> **Material shown**:
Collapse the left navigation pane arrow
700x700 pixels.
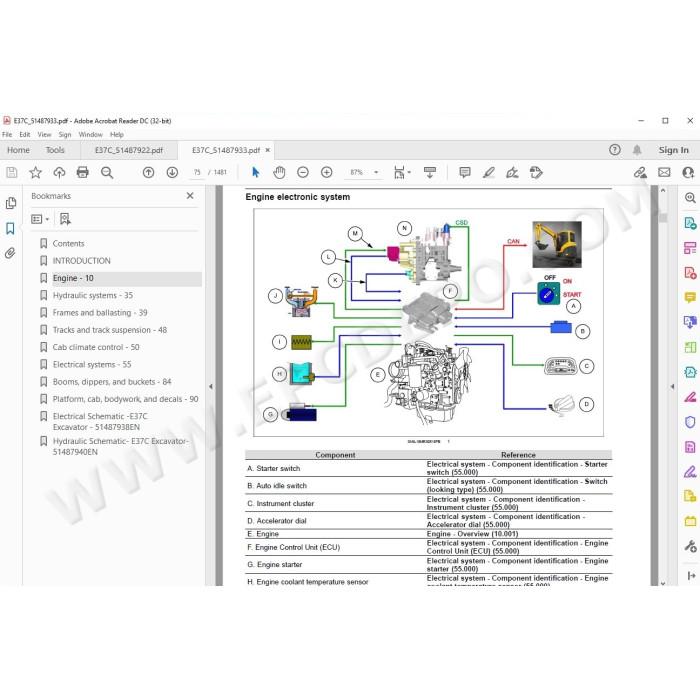tap(211, 387)
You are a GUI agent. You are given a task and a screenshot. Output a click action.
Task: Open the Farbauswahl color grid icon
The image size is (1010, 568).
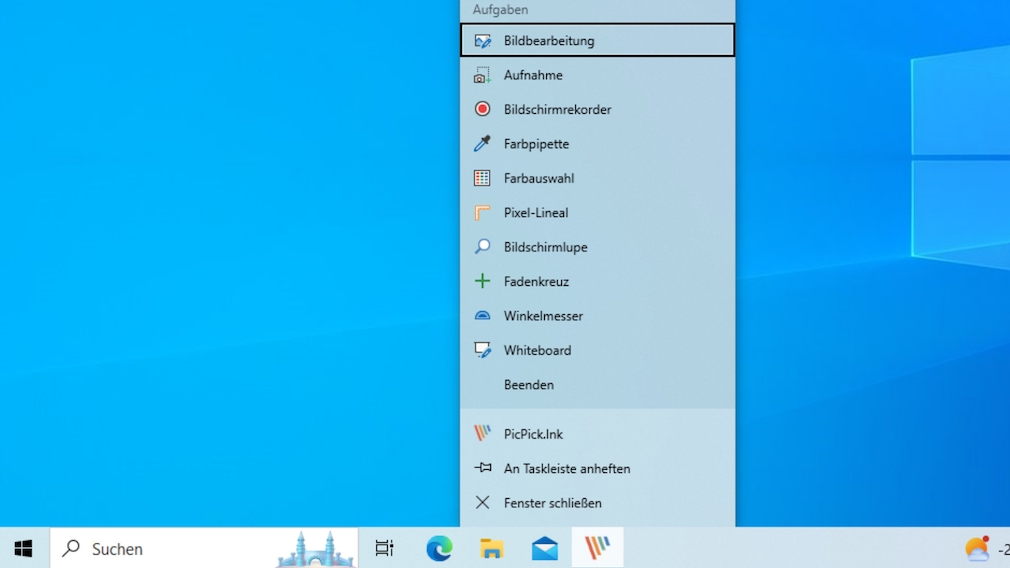point(482,178)
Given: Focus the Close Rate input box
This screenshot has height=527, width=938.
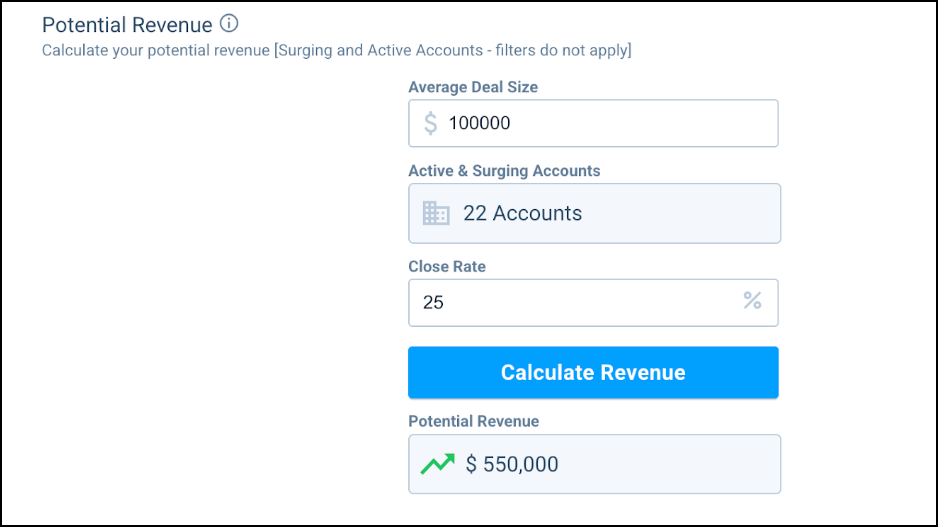Looking at the screenshot, I should click(580, 302).
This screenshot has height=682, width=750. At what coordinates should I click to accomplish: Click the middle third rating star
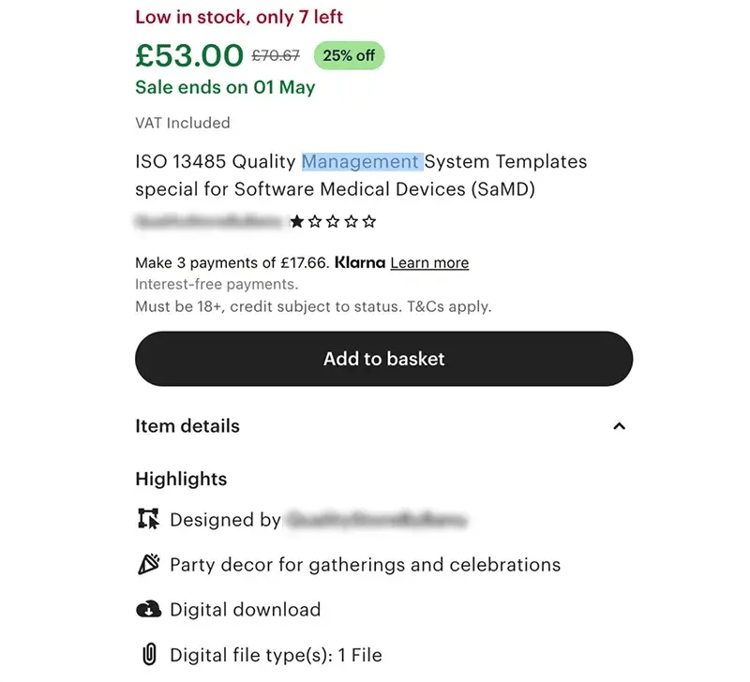click(333, 221)
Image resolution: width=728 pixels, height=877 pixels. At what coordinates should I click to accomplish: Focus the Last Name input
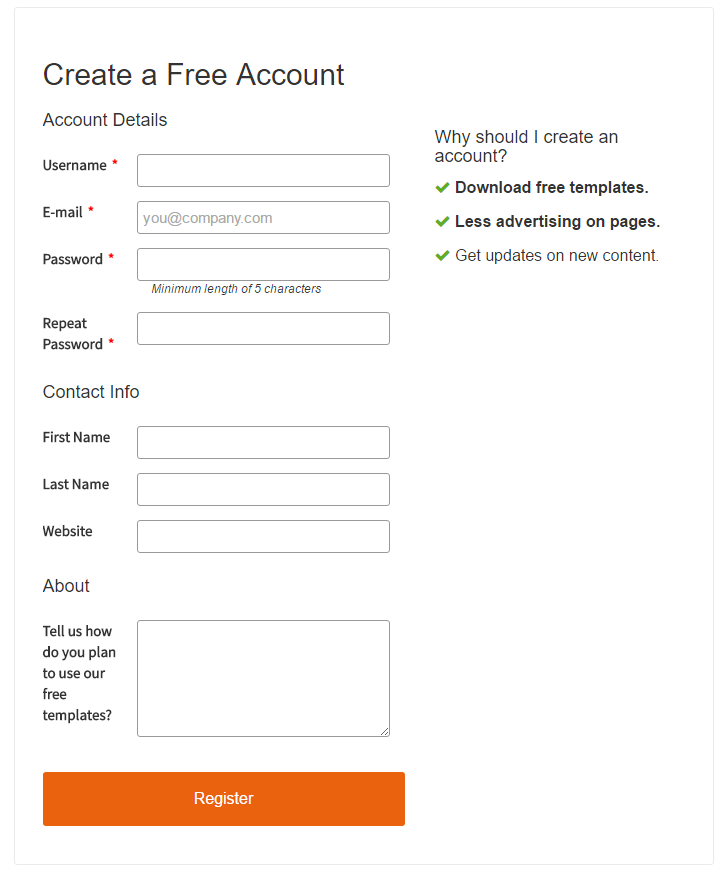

> **What you should do**: Can you pull out, word for word, every line of the data from the one containing "This screenshot has height=682, width=750." through the end of the data, both ends included, and leave the pictures out?

> **Correct answer**:
This screenshot has height=682, width=750. At what coordinates should I click to accomplish: Click the middle third rating star
click(333, 221)
Image resolution: width=728 pixels, height=877 pixels. At what coordinates should I click to accomplish: Focus the Last Name input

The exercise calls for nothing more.